Ondanks de matige voorspelling zag het er harstikke goed uit en ik brak zelfs –
voor het eerst in jaren – een weaklink doordat ik zo fors achter de tug
jojoode. Ik kon meteen indraaien en kwam al snel op wolkenbasis, 1400 meter,
helemaal niks mis mee. M’n plan was om naar Sept Meuses te vliegen maar er
stond behoorlijke tegenwind, dus sink, en ik had er weinig trek in om op één
van de schuine landjes te moeten landen. Ik zakte uit en mocht meteen weer
starten. Dit keer vond William een mooie bel zodat we samen konden termieken,
en het hielp ook dat ik m’n vg compleet losgooide zodat ik niet voortdurend in
het luchtledige hing achter de veel te langzame tug. Met enige moeite draaide
ik tot een meter of duizend, van daar stak ik richting Jochem die lekker tegen
de wolk aangeplakt luie rondjes draaide.

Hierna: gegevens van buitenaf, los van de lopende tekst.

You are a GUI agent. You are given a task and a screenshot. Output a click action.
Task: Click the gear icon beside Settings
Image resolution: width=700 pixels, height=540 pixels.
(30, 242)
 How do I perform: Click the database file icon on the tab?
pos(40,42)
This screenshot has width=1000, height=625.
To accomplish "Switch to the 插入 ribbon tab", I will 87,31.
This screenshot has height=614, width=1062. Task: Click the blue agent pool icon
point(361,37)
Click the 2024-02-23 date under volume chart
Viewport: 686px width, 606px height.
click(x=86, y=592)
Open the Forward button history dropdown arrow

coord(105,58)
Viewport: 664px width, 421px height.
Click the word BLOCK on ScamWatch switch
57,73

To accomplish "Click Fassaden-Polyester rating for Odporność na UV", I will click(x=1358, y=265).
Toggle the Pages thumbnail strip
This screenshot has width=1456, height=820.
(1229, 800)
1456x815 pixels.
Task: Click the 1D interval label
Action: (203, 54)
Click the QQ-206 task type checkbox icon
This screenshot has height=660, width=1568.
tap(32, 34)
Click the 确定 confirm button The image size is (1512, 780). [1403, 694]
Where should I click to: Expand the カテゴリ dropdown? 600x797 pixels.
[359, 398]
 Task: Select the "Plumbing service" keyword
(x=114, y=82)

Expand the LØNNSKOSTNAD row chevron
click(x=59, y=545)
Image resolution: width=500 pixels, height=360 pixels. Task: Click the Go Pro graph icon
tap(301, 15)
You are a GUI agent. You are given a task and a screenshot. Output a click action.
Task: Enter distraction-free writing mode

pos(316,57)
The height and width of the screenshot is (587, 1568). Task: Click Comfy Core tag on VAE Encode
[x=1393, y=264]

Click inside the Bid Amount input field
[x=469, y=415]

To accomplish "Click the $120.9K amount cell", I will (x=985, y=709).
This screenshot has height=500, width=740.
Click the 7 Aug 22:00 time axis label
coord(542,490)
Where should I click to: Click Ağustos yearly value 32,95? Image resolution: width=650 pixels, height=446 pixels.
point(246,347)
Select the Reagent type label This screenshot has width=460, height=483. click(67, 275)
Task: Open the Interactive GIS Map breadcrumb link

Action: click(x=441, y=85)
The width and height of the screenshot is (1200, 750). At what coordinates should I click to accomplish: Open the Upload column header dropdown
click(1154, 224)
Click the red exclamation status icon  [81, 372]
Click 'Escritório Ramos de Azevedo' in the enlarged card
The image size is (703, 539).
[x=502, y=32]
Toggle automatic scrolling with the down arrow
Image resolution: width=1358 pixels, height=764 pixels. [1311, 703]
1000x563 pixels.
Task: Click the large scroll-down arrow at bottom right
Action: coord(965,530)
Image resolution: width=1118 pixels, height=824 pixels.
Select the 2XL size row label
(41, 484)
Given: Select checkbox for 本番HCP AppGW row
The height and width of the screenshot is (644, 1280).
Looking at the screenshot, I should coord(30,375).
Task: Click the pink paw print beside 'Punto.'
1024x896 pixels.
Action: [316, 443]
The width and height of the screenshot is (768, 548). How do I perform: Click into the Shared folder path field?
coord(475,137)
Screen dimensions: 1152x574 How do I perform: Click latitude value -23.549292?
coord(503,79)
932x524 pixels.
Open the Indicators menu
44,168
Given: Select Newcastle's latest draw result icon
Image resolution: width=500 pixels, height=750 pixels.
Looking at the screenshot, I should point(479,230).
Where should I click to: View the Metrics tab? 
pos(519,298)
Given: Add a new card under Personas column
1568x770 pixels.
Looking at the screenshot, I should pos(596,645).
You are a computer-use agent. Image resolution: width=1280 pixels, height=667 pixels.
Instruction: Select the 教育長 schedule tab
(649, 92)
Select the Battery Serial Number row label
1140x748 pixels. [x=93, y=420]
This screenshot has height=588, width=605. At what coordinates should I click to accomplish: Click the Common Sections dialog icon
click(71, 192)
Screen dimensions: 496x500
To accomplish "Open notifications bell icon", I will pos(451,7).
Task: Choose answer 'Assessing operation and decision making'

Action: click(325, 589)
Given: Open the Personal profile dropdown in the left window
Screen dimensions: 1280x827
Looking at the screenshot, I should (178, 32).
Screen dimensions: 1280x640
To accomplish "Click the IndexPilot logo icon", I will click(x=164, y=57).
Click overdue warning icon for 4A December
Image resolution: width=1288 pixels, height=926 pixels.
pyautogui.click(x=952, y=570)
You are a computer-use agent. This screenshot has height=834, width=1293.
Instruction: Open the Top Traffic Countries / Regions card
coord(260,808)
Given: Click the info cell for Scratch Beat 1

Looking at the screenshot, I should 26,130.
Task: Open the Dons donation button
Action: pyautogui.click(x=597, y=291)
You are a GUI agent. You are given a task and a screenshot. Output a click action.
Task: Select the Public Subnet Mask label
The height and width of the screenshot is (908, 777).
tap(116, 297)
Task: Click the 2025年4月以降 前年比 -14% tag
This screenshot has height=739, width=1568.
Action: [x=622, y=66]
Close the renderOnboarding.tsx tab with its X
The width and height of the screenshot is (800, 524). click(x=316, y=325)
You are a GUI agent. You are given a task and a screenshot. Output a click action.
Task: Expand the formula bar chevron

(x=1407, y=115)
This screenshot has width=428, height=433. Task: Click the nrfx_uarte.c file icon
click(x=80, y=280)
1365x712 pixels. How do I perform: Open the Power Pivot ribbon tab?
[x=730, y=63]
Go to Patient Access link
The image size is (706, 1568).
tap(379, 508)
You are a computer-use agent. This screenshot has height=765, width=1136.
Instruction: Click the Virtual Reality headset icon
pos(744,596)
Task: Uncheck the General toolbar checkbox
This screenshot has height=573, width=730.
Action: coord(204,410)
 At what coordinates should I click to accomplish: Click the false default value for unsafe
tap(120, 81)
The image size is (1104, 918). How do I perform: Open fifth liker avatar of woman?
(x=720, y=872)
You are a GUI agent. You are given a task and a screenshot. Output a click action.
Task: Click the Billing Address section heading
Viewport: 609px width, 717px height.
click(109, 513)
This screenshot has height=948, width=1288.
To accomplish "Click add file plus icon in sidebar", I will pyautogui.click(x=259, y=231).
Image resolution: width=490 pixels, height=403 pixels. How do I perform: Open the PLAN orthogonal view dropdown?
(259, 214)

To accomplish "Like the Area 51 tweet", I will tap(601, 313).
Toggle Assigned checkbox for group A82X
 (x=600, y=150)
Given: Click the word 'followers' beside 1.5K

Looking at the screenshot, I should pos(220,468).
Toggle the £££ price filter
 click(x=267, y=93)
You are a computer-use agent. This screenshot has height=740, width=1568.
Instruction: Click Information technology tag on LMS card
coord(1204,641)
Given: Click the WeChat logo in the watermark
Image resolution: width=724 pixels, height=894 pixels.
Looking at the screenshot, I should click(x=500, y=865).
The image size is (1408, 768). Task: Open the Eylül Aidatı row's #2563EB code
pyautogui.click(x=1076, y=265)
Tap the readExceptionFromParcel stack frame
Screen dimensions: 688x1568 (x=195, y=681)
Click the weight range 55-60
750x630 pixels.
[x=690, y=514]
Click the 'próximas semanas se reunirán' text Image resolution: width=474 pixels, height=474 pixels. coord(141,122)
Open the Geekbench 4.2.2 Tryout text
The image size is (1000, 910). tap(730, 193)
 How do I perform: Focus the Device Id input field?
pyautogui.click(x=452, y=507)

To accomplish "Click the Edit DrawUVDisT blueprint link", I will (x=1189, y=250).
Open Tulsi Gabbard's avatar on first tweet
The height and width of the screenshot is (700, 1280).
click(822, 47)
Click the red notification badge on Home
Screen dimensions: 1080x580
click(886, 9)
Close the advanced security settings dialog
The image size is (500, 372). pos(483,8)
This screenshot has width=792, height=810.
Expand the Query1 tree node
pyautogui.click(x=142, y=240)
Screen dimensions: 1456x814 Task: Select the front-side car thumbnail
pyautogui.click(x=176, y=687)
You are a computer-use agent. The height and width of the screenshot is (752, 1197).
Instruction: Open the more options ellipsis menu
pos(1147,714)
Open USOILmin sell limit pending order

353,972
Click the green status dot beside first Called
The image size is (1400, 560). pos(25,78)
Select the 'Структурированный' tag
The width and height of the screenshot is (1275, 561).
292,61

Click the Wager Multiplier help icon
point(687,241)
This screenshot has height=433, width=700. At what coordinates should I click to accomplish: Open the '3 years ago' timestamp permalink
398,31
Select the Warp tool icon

Toen ik bij hem was stak hij zoals
afgesproken tegen de wind in naar het zuiden, met de turbo erop (van mij uit
gezien dan) dus ik besloot het eerst maar eens bij Bobo te gaan proberen, die
na lang schrapen eindelijk als een raket omhoogschroefde. Op de basis raakte ik
hem kwijt, en ik besloot het mezelf gewoon makkelijk te maken en eerst maar ns
een stukje downwind te vliegen. Dat viel nogal tegen, de lift was verbrokkeld
door de vrij harde wind en de bellen lagen ver uit elkaar, ondanks de mooie
wolkjes. Lang niet ieder wolkje werkte en al gauw zat ik laag. Ik begon op landingsterreinen
te focussen en daarmee wist ik dat het over was, ondanks de nogal ruige bel die
ik eindelijk op z’n 300 meter vond. Ik had me er in vast kunnen bijten maar ik
was al te zenuwachtig over m’n landing, dus daar maar op concentreren dan. Dat
ging prima, ook al stond ik in een of ander gewas maar het leek nogal stevig,
ik maakte niks kapot. Terwijl ik de spullen naar een goed afbouwplekje liep te
zeulen werd ik door een paar kinderen in snel Walloons ondervraagd. Ik geloof
dat ik redelijk begrijpelijke taal uitsloeg want ze leken tevreden.
Een jonge moeder bracht me heel aardig terug naar m’n auto,
en drie files later ben ik weer thuis.